Mlliyet Milliyet Blog Milliyet Blog
 
Facebook Connect
Blog Kategorileri
 

26 Temmuz '11

 
Kategori
Ekonomi - Finans
 

Ekonomik kriz devalüasyonla mı geliyor?

Ekonomik kriz devalüasyonla mı geliyor?
 

Seçimlerden epey önce duyarlı ekonomistler iktidarı ve halkı uyarmaya başladılar. Avrupa ülkelerinden örnekler verip, krizin ülkemize doğru hızla yol aldığını söylediler. 

Avrupa ve Amerika’daki krizin borç yüzünden olduğu bilinen bir gerçek! Son dönemde ülkeler, emperyalizmin yeni icat ettiği, üretmeden tüketime alışkanlığı nedeniyle, toplumlarda tüketimler ağır basmaya başladı. Sonunda birçok ülke iflas etti. AB bu ülkeleri kurtarmak için paket üzerine paket açıyor. Ancak; yırtık don misali her gün yeni bir ülke krizin etkisiyle batma işaretleri veriyor. 

Dünya ekonomisine yön veren ABD’de Başkan Oboma, daha fazla borçlanma yetkisini alamadı. Bu da krizi tetikledi! Yani dünyadaki kriz, şu anda finansal görünüyor. Örneğin ABD, Yunanistan, İtalya, İspanya, Portekiz gibi ülkelerdeki kriz, tamamen finansa! Üretmeden tüketime yönelen toplumların değişmeyen kaderi! 

Gelelim bize: 

Bizim son 11 yıllık ekonomi programımız, tamamen tüketim üzerine kurulmuş bir ekonomik program. Bu programda; Üretim alanlarına pota getirilip, döviz kuru düşük tutularak, ithal edilen tüketim mallarının iç piyasada daha ucuza satılması öngörülüyordu. İhracat ve ithalat arasındaki ‘cari açıkta’ borçlanarak veya yüksek faiz için ülkeye giren sıcak para ile karşılanıyordu. 

Bir ekonominin böyle uzun süre gidemeyeceği, ekonominin doğası gereğidir.

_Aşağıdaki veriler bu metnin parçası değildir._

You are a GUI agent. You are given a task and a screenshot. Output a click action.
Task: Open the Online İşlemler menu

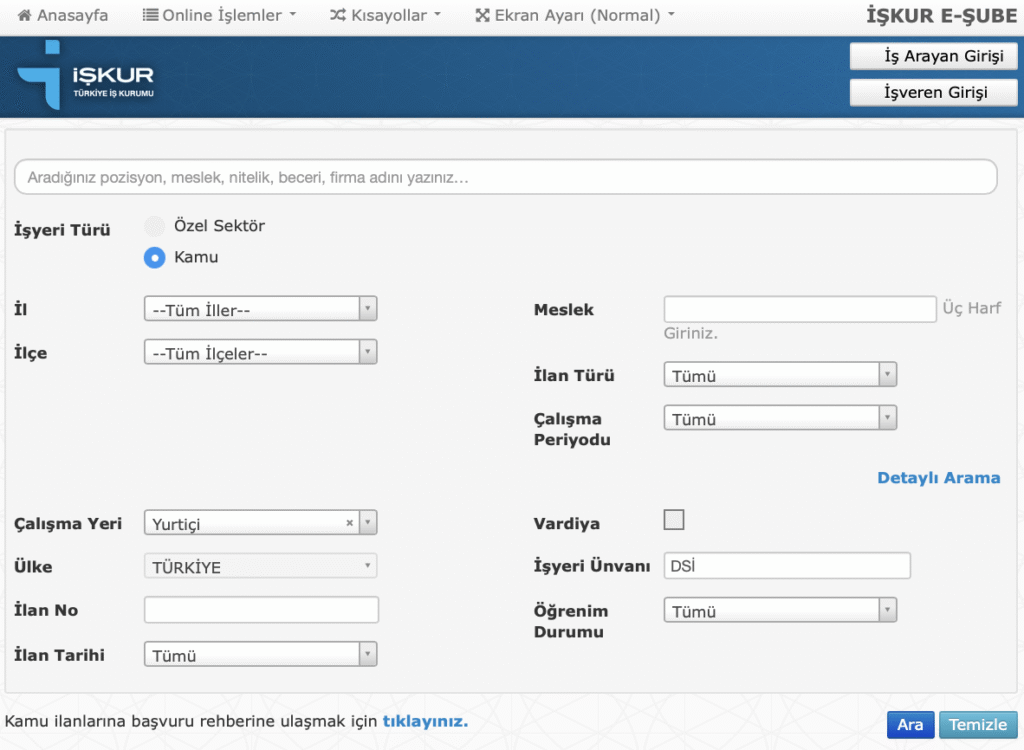[221, 16]
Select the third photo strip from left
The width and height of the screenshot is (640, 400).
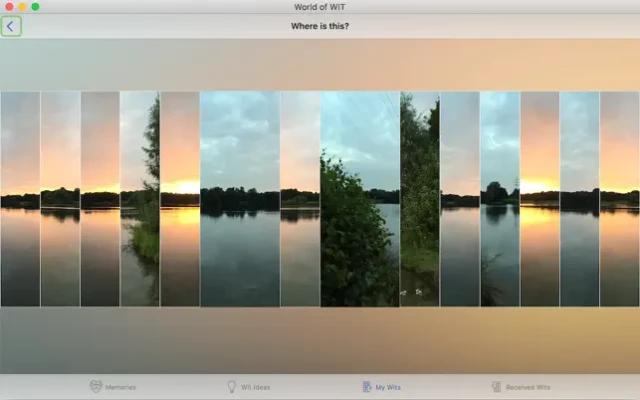(x=100, y=199)
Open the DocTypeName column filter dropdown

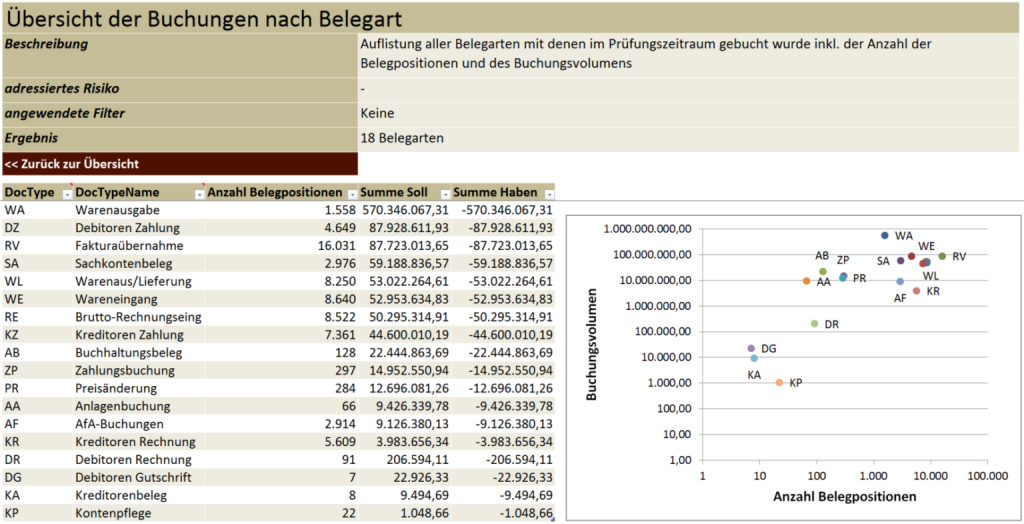(x=199, y=193)
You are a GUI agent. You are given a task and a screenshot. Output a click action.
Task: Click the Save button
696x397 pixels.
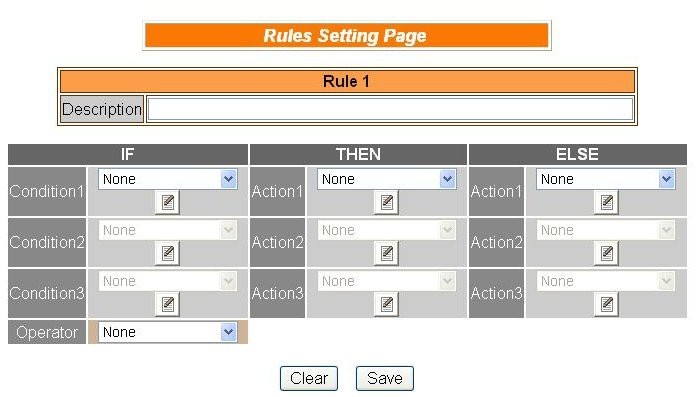coord(385,378)
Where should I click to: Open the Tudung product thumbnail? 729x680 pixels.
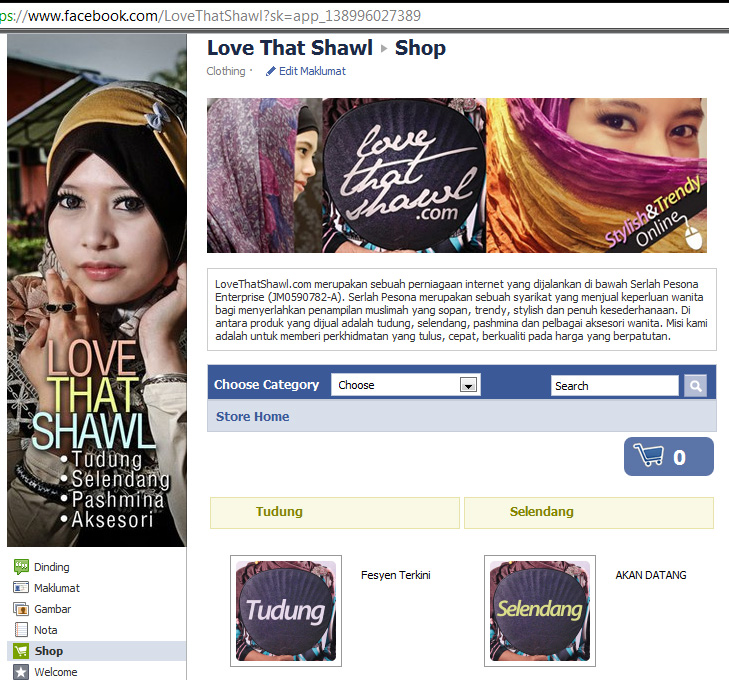(x=286, y=611)
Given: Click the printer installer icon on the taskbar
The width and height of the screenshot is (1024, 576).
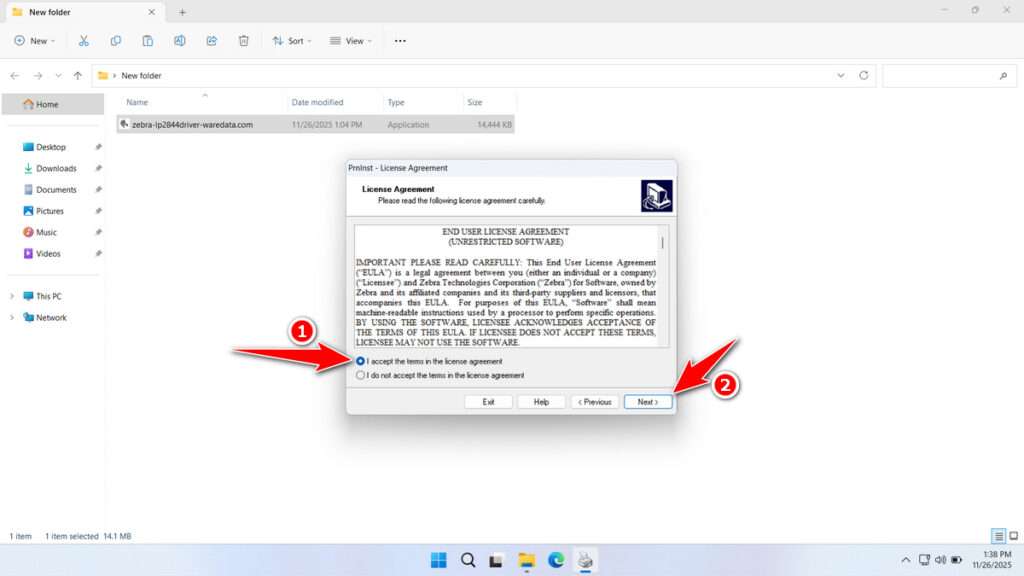Looking at the screenshot, I should [587, 560].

Bu nedenle ülkemizin borcu son 10 yılda üçe katlandı. Cari açık ve borca karşı çıkan ekonomistlere ‘Borç yiğidin kamçısıdır’ vecizesi ile karşılık vere vere bu günlere geldik. 

Bu gün ne mi oldu; 

Başbakan Yardımcısı Ali Babacan ve AKP Genel Başkanı Bülent Gedikli’nin “Kriz” açıklamalarından sonra, Ekonomi Bakanı Zafer Çağlayan’ın, ekonomi rayında söylemleri de fayda etmedi. Ali Babacan ve Bülent Gedikli’nin açıklamalarından sonra piyasalarda başlayan dalgalanma, bu hafta artarak devam ediyor. 

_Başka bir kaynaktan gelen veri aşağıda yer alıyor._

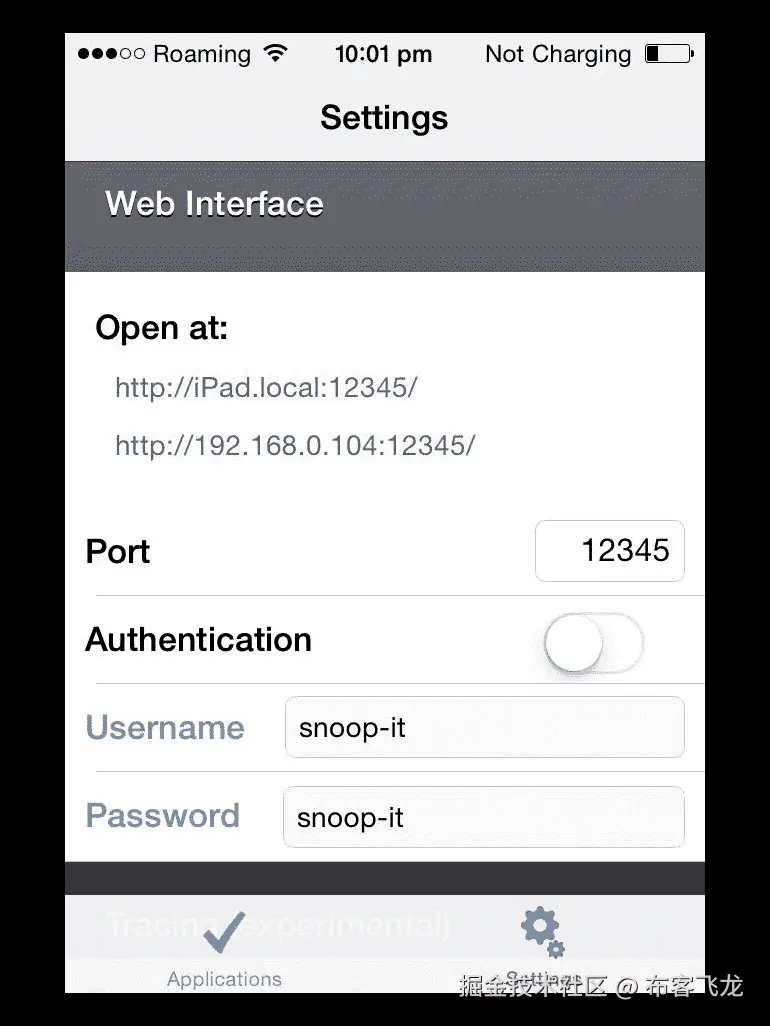
Task: Tap the battery indicator icon
Action: point(668,54)
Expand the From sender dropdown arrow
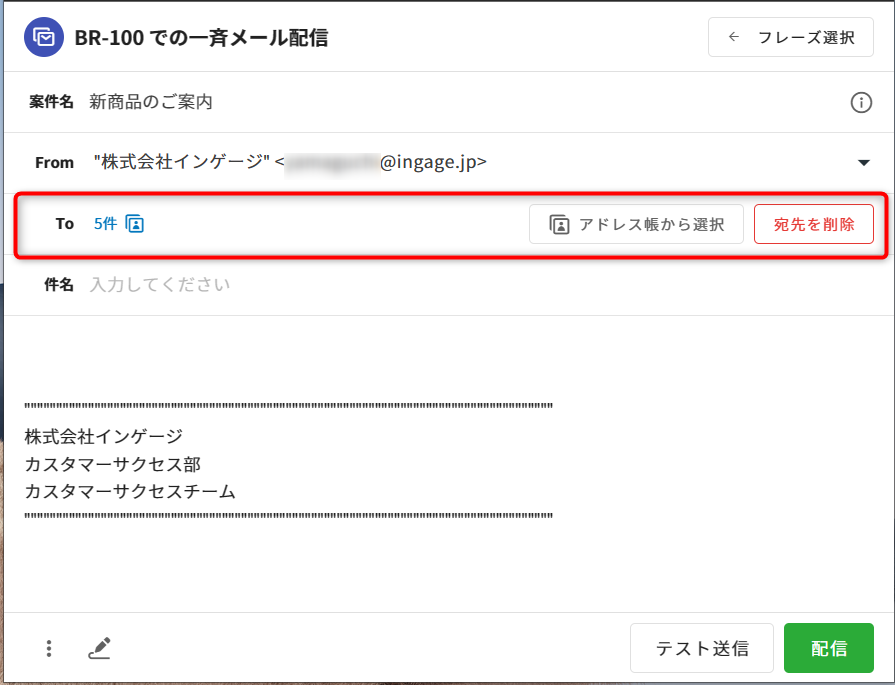 click(863, 163)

Bir yandan Avrupa ve ABD’de yaşanan mali sıkıntılar, diğer yandan içerideki krizle ilgili açıklamalar ve cari açık tartışmaları, doları 1.74 lira, Avro’yu da 2.50 liraya çıkardı. 

Ekonomide işler rayında diyenlere inat, son bir hafta da; Türk Lirası’nda yaşanan kaybın ortalama yüzde 18 civarında olduğu görülüyor. Bu kaybı, ekonominin gereği gibi algılamak hiçte kolay değil! 

Onca krize rağmen hala dövizle borçlananların bu devalüasyondan nasıl etkilenecekleri, soru işaretlerinden sadece birisi! 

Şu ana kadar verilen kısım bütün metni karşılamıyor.